(Written request) Reproduce verbatim the part of the records that begins with the line containing "Image resolution: width=1586" and ends with the line containing "pyautogui.click(x=1198, y=265)", including both of those lines.

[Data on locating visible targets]
= = = = =

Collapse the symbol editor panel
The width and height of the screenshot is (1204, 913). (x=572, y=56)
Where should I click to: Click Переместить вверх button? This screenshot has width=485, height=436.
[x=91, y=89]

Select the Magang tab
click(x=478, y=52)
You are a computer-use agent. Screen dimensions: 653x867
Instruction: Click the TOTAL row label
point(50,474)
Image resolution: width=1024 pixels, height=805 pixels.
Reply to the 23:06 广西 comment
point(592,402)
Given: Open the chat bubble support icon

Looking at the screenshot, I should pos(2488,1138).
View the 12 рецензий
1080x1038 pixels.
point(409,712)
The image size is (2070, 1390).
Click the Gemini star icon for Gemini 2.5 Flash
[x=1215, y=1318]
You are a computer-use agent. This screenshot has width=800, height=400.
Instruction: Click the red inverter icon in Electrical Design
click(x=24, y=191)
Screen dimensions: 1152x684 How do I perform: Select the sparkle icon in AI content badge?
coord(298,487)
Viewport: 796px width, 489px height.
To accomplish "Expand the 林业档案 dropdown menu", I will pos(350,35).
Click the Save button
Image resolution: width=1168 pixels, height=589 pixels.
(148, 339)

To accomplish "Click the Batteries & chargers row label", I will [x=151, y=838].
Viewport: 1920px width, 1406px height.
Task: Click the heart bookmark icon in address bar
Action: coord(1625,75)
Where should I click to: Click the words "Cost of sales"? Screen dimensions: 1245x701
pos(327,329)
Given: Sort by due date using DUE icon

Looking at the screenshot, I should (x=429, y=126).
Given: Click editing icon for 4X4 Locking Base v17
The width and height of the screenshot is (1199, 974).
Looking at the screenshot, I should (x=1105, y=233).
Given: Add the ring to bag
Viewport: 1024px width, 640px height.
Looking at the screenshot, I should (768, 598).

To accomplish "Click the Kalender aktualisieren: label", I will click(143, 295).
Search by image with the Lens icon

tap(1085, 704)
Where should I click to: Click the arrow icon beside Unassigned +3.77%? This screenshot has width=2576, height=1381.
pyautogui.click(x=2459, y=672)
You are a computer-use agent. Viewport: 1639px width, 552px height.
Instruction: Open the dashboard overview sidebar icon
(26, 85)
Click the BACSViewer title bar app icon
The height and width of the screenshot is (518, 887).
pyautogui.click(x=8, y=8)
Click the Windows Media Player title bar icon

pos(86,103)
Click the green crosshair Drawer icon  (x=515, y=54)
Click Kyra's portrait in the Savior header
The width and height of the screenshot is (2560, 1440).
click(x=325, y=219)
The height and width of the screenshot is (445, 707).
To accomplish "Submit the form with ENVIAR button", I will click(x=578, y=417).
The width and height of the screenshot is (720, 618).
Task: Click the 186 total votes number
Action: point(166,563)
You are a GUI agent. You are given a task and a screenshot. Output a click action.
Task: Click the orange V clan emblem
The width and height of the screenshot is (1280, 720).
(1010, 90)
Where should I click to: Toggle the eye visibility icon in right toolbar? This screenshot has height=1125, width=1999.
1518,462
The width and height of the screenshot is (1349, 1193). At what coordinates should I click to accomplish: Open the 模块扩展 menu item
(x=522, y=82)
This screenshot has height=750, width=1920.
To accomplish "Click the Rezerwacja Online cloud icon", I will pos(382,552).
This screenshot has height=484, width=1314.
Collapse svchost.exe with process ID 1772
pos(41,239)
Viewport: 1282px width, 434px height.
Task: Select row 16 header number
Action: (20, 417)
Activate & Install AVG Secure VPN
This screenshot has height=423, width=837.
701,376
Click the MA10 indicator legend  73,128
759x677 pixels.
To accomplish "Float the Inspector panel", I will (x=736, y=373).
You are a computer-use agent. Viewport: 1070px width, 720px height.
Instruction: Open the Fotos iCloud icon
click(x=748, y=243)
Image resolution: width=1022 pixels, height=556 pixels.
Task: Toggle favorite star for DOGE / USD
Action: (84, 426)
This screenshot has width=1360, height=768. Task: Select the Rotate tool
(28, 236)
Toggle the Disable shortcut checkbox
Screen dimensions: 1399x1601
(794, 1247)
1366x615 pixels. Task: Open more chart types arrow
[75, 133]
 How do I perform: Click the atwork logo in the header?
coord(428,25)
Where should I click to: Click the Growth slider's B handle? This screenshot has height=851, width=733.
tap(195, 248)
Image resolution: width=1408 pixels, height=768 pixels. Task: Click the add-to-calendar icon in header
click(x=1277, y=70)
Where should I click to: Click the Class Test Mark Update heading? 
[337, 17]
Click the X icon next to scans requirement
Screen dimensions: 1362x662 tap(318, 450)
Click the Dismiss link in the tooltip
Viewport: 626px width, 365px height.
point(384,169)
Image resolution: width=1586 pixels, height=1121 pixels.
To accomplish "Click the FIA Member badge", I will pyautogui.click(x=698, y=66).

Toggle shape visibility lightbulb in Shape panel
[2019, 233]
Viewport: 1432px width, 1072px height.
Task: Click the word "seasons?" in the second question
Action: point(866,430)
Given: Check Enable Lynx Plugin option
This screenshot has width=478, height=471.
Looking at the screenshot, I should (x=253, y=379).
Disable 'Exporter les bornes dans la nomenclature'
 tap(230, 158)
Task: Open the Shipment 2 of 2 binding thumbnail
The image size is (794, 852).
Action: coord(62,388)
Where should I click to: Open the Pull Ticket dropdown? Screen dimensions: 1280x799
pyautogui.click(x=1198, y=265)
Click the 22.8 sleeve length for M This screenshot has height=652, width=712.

= = = = =

(Exercise answer)
Image resolution: width=1586 pixels, height=1121 pixels.
To accomplish "Click the FIA Member badge", I will pyautogui.click(x=698, y=66).

Toggle shape visibility lightbulb in Shape panel
[2019, 233]
Viewport: 1432px width, 1072px height.
Task: Click the word "seasons?" in the second question
Action: point(866,430)
Given: Check Enable Lynx Plugin option
This screenshot has width=478, height=471.
Looking at the screenshot, I should (x=253, y=379).
Disable 'Exporter les bornes dans la nomenclature'
 tap(230, 158)
Task: Open the Shipment 2 of 2 binding thumbnail
The image size is (794, 852).
Action: coord(62,388)
Where should I click to: Open the Pull Ticket dropdown? Screen dimensions: 1280x799
pyautogui.click(x=1198, y=265)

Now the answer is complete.